Matan
ونؤمن باللوح والقلم، وبجميع ما فيه قد رقم، فلو اجتمع الخلق كلهم على شيء كتبه الله تعالى فيه أنه كائن ليجعلوه غير كائن لم يقدروا عليه، ولو اجتمعوا كلهم على شيء لم يكتبه الله تعالى فيه ليجعلوه كائناً لم يقدروا عليه، جف القلم بما هو كائن إلى يوم القيامة، وما أخطأ العبد لم يكن ليصيبه، وما أصابه لم يكن ليخطئه
“Kita juga mengimani adanya Al-Lauh Al-Mahfudz, Al-Qalam (pena), dan segala yang tercatat di dalamnya. Seandainya seluruh makhluk bersepakat terhadap suatu urusan yang telah Allah tetapkan akan terjadi untuk dibatalkannya, maka mereka tak akan mampu melakukannya. Seandainya seluruh makhluk bersepakat terhadap suatu urusan yang telah Allah tetapkan tidak akan terjadi untuk direalisasikannya, maka mereka tak akan mampu melakukannya. Pena untuk mencatat apa yang akan terjadi hingga hari Kiamat telah kering. Apa yang tidak menjadi takdir seorang hamba, tidak akan menimpanya dan apa yang menjadi takdirnya, tidak akan meleset.”
Keterangan
Allah ta’ala berfirman:
بَلۡ هُوَ قُرۡاٰنٌ مَّجِيۡدٌ فِىۡ لَوۡحٍ مَّحۡفُوۡظٍ
“Bahkan (yang didustakan itu) ialah Al-Qur’an yang mulia, yang (tersimpan) dalam (tempat) yang terjaga (Lauh Mahfuzh).” (Al-Buruj: 21-22)

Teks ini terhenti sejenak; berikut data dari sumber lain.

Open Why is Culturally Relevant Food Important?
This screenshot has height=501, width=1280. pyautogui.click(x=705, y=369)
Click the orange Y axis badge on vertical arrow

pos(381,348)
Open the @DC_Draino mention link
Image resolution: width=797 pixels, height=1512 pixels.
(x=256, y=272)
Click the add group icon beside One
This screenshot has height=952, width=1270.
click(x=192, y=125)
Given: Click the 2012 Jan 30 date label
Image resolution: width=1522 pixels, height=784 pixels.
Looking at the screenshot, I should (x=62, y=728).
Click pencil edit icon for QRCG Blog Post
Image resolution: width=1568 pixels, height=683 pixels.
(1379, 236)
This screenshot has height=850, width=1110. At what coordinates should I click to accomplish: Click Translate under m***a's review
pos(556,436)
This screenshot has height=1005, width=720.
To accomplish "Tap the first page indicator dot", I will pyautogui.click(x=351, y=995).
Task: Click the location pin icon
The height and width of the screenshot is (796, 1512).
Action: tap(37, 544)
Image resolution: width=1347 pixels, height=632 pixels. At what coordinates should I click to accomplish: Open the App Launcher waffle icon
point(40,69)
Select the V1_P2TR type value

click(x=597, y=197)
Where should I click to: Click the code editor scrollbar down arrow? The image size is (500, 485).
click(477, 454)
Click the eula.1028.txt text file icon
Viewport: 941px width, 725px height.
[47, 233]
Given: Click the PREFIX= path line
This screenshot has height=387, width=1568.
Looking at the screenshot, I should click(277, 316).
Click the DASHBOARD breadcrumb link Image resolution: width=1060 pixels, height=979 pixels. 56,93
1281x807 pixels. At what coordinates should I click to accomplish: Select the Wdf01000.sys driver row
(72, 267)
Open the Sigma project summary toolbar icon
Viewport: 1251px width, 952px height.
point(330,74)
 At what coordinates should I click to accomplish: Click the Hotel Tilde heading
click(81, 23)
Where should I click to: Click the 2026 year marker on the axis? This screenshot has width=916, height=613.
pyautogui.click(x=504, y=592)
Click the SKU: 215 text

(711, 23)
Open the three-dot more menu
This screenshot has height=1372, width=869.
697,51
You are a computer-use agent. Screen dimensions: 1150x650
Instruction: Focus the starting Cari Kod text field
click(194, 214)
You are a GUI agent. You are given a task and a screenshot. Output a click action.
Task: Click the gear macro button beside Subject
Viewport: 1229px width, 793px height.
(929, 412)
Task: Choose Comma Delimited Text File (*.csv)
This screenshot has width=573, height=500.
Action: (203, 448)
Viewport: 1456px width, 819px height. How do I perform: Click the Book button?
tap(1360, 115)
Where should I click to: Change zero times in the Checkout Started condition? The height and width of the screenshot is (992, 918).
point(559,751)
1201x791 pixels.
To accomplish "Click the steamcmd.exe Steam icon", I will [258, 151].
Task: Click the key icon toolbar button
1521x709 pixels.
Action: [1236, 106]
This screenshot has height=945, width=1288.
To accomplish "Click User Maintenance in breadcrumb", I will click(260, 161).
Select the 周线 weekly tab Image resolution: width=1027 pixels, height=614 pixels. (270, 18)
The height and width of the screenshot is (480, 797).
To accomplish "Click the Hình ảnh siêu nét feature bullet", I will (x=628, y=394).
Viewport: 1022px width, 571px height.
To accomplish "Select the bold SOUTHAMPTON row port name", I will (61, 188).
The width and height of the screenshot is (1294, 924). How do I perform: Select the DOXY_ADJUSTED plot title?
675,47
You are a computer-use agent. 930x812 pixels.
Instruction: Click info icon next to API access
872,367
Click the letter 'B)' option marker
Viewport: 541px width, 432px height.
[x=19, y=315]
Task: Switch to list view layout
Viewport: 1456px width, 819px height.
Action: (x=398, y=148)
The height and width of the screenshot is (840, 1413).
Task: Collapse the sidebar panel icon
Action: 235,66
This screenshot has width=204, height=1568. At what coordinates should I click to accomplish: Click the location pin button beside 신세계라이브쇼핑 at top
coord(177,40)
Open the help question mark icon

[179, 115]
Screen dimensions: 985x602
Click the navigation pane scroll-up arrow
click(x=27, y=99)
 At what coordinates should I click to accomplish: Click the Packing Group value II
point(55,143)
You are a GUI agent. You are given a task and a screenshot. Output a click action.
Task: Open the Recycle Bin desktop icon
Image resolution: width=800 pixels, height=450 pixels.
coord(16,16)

Al-Lauh yang disebutkan dalam ayat tersebut adalah tempat dituliskannyatakdir-takdir para makhluk. Al-Qalam adalah makhluk yang diciptakan oleh Allah yang digunakan untuk menulis takdir-takdir tersebut di Lauh Mahfudz. Sebagaimana yang dijelaskan dalam sunan Abu Daud, dari Ubadah bin Ash-Shamit ia bercerita bahwa ia pernah mendengar Rasulullah bersabda,
.أولُ ما خلق اللهُ القلمُ فقال له: اكتبْ فقال: يا ربِّ وما أكتبُ؟ قال: اكتب القدرَ ما هو كائنٌ من ذلك إلى قيامِ الساعةِ
“Mahluk yang pertama kali Allah ciptakan adalah al-qalam (pena), lalu Dia berkata kepada pena tersebut, ‘Tulislah.’ Pena berkata, ‘Apa yang aku tulis?’ Allah berkata, ‘Tulislah apa yang akan terjadi dan apa yang telah terjadi hingga hari Kiamat.” (Hadits Riwayat Abu Daud 4700 dan At-Tirmidzi 2155)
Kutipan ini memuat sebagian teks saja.